START Data extract

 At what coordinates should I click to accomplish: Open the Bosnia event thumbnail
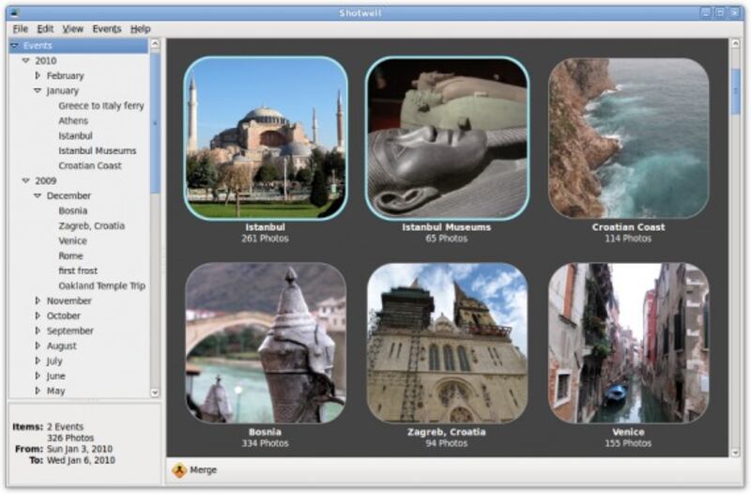[266, 342]
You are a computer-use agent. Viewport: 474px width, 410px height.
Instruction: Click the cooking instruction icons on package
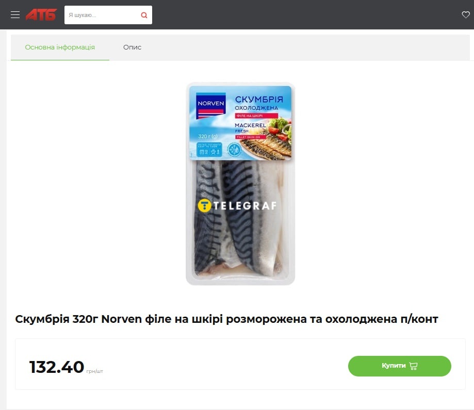(209, 150)
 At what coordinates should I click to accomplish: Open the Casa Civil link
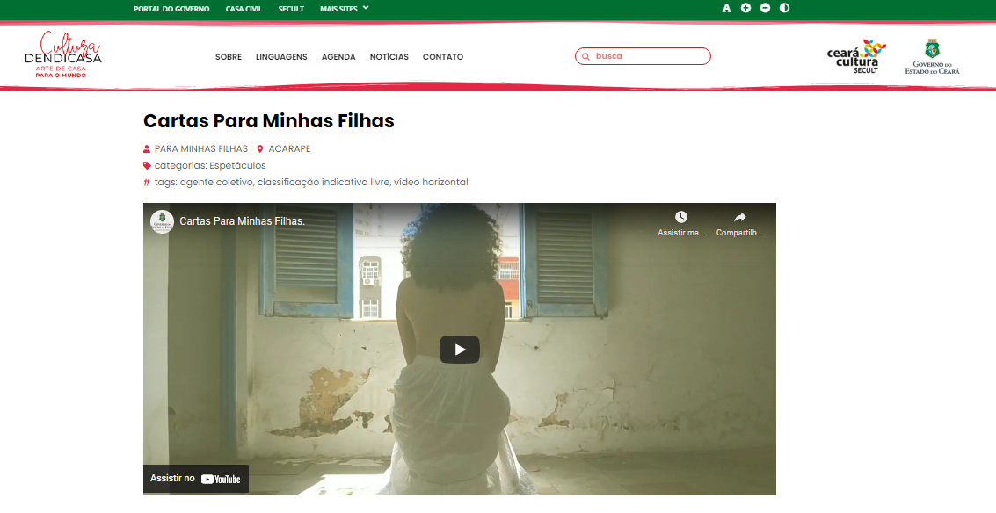[244, 9]
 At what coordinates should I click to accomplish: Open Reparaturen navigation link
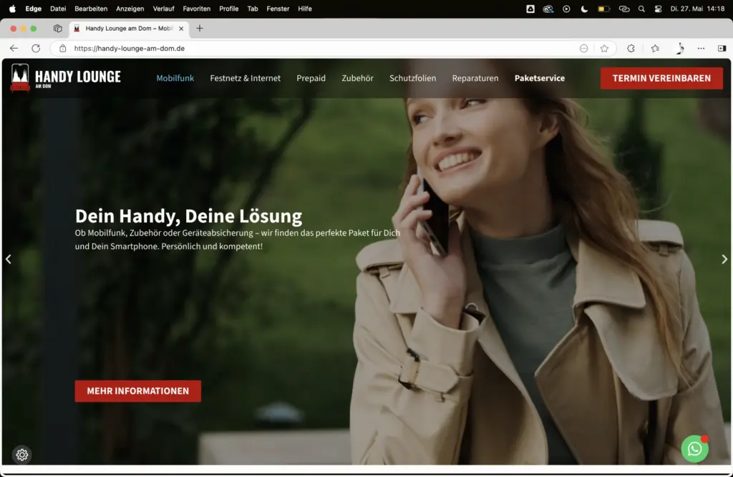point(475,78)
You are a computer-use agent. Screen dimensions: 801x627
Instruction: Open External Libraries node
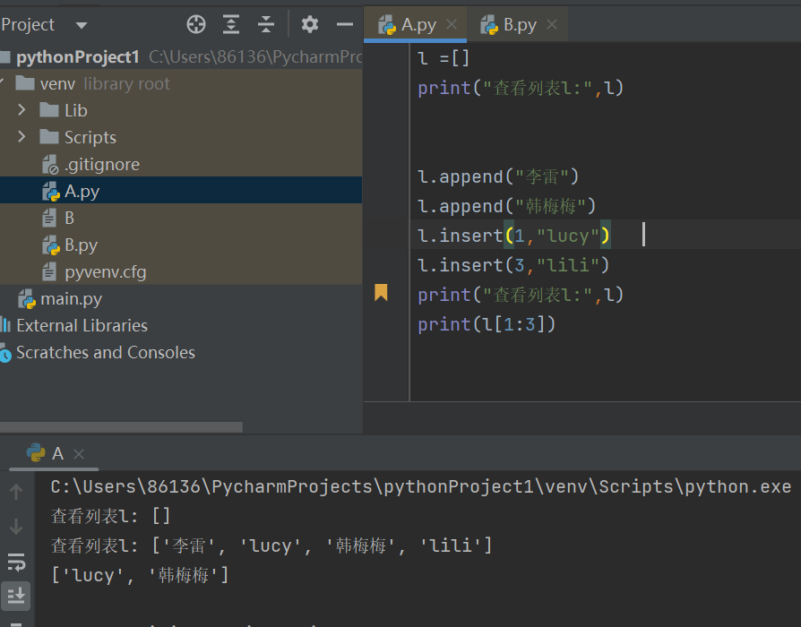point(82,325)
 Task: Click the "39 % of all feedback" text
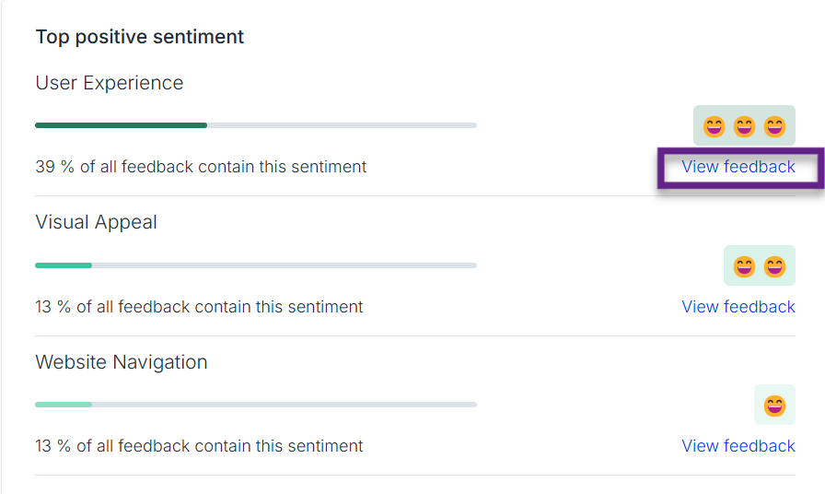click(x=201, y=167)
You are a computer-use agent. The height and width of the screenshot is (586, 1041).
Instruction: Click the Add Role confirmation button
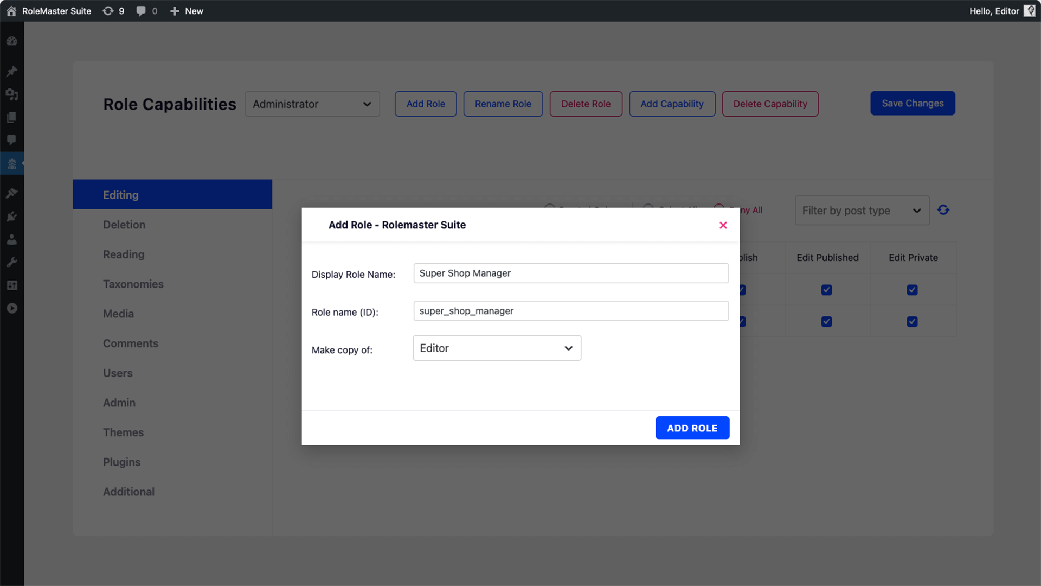(x=692, y=428)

END Data extract

Requirement: Keep only those lines of the records that hold "computer", and return them.

Written solution:
You are a computer-use agent. Viewport: 474px width, 410px height.
You are a computer-use agent. Screen dimensions: 801x627
You are a computer-use agent. The height and width of the screenshot is (586, 1041).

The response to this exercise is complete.